Perché?

Per l’uomo è normale porsi dei perché; ma forse non riusciamo a comprendere come è stato possibile che colui che conosce ogni cosa abbia usato la stessa parola: perché? Eppure è proprio la domanda che Gesù ha rivolto al Padre, quando era sulla croce per espiare i peccati di tutti coloro che credono in Lui.

Verso l’ora nona, Gesù gridò con gran voce dicendo: «Elì, Elì, lammà sabactanì?». Cioè: «Dio mio, Dio mio, perché mi hai abbandonato?». (Matteo 27:46)

Ci sembra inspiegabile che Gesù venga abbandonato proprio da Dio che aveva servito così fedelmente, abbandonato proprio nel momento in cui la stava glorificando in maniera eccellente, abbandonato nelle ore di angoscia più profonda. Eppure Davide aveva affermato:

Io sono stato fanciullo ed ora sono divenuto vecchio, ma non ho mai visto il giusto abbandonato, né la sua progenie mendicare il pane. (Salmi 37:25)

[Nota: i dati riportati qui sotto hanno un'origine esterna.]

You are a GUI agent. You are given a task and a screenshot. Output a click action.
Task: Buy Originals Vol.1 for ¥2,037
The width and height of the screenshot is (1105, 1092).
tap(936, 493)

Nessuno avrebbe potuto presentarsi a Dio per rispondere dei peccati degli altri, perché ciascuno di noi è peccatore; solo Gesù, unico uomo senza peccato, che conosceva perfettamente le esigenze della santità di Dio, poteva confessarli come se fossero suoi e subirne il castigo. Ma per fare questo ha dovuto subire l’abbandono da parte di Dio.

Nella profezia che del Salmo 22 troviamo non solo: “Perché mi ha abbandonato?”, ma anche: “Tu sei Santo”.

Dio mio, Dio mio, perché mi hai abbandonato? Perché sei così lontano e non vieni a liberarmi, dando ascolto alle parole del mio gemito? O DIO mio, io grido di giorno, ma tu non rispondi, e anche di notte non sto in silenzio. Eppure tu sei il Santo, che dimori nelle lodi d’Israele. (Salmi 22:1-3)

Cristo non poteva essere risparmiato. Dio, nella sua santità, distoglieva lo sguardo dal suo Figlio che in quel momento era “fatto diventare peccato”.

Poiché egli ha fatto essere peccato per noi colui che non ha conosciuto peccato, affinché noi potessimo diventare giustizia di Dio in lui. (2 Corinzi 5:21)

In quel momento, Gesù era il nostro sostituto, quindi ha subito il giudizio che noi meritavamo.

Ma egli è stato trafitto per le nostre trasgressioni, schiacciato per le nostre iniquità; il castigo per cui abbiamo la pace è su di lui, e per le sue lividure noi siamo stati guariti. (Isaia 53:5)

Possiamo restare indifferenti di fronte alla croce? Il “perché” che Gesù ha pronunciato lascerà il nostro cuore insensibile? Ci può essere un dolore paragonabile al suo? Rispondiamo al suo “perché” dicendogli: Signore, lo ha fatto per me! Grazie.